| Available records |

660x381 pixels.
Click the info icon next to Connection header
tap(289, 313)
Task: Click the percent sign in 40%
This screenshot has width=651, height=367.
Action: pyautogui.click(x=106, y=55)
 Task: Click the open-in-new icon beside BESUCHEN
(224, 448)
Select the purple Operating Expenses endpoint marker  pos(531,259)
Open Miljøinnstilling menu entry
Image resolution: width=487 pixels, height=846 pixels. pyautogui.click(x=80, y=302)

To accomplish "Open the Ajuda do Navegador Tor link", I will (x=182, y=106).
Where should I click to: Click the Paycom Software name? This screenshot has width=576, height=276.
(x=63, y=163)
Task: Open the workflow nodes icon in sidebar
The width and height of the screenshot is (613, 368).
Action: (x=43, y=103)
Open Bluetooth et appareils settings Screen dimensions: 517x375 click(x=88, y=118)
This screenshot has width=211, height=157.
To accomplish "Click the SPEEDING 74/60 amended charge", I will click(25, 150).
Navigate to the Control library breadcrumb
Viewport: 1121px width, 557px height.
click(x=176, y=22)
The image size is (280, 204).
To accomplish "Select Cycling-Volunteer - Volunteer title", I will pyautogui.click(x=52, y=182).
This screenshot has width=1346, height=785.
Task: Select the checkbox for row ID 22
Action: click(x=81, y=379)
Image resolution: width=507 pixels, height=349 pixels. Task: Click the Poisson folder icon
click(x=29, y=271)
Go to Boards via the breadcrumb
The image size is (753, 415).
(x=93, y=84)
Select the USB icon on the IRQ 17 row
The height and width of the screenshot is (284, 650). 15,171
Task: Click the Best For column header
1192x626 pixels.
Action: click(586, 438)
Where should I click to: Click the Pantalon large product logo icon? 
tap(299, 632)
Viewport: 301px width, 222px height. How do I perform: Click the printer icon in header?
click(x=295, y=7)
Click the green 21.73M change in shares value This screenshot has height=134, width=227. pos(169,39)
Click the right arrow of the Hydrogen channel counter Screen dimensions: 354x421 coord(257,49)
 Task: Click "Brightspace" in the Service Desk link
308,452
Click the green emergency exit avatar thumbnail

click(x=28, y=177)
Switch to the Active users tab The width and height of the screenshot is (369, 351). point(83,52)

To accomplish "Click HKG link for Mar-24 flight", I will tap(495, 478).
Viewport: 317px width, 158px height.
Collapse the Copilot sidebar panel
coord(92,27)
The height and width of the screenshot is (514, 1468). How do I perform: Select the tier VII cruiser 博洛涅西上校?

| Instructions for the task |
Copy out the material, keeping every line exactly as it is.

| Expected answer |
660x381 pixels.
Click the info icon next to Connection header
tap(289, 313)
Task: Click the percent sign in 40%
This screenshot has width=651, height=367.
Action: pyautogui.click(x=106, y=55)
 Task: Click the open-in-new icon beside BESUCHEN
(224, 448)
Select the purple Operating Expenses endpoint marker  pos(531,259)
Open Miljøinnstilling menu entry
Image resolution: width=487 pixels, height=846 pixels. pyautogui.click(x=80, y=302)

To accomplish "Open the Ajuda do Navegador Tor link", I will (x=182, y=106).
Where should I click to: Click the Paycom Software name? This screenshot has width=576, height=276.
(x=63, y=163)
Task: Open the workflow nodes icon in sidebar
The width and height of the screenshot is (613, 368).
Action: (x=43, y=103)
Open Bluetooth et appareils settings Screen dimensions: 517x375 click(x=88, y=118)
This screenshot has width=211, height=157.
To accomplish "Click the SPEEDING 74/60 amended charge", I will click(25, 150).
Navigate to the Control library breadcrumb
Viewport: 1121px width, 557px height.
click(x=176, y=22)
The image size is (280, 204).
To accomplish "Select Cycling-Volunteer - Volunteer title", I will pyautogui.click(x=52, y=182).
This screenshot has width=1346, height=785.
Task: Select the checkbox for row ID 22
Action: click(x=81, y=379)
Image resolution: width=507 pixels, height=349 pixels. Task: Click the Poisson folder icon
click(x=29, y=271)
Go to Boards via the breadcrumb
The image size is (753, 415).
(x=93, y=84)
Select the USB icon on the IRQ 17 row
The height and width of the screenshot is (284, 650). 15,171
Task: Click the Best For column header
1192x626 pixels.
Action: click(586, 438)
Where should I click to: Click the Pantalon large product logo icon? 
tap(299, 632)
Viewport: 301px width, 222px height. How do I perform: Click the printer icon in header?
click(x=295, y=7)
Click the green 21.73M change in shares value This screenshot has height=134, width=227. pos(169,39)
Click the right arrow of the Hydrogen channel counter Screen dimensions: 354x421 coord(257,49)
 Task: Click "Brightspace" in the Service Desk link
308,452
Click the green emergency exit avatar thumbnail

click(x=28, y=177)
Switch to the Active users tab The width and height of the screenshot is (369, 351). point(83,52)

To accomplish "Click HKG link for Mar-24 flight", I will tap(495, 478).
Viewport: 317px width, 158px height.
Collapse the Copilot sidebar panel
coord(92,27)
The height and width of the screenshot is (514, 1468). How do I perform: Select the tier VII cruiser 博洛涅西上校?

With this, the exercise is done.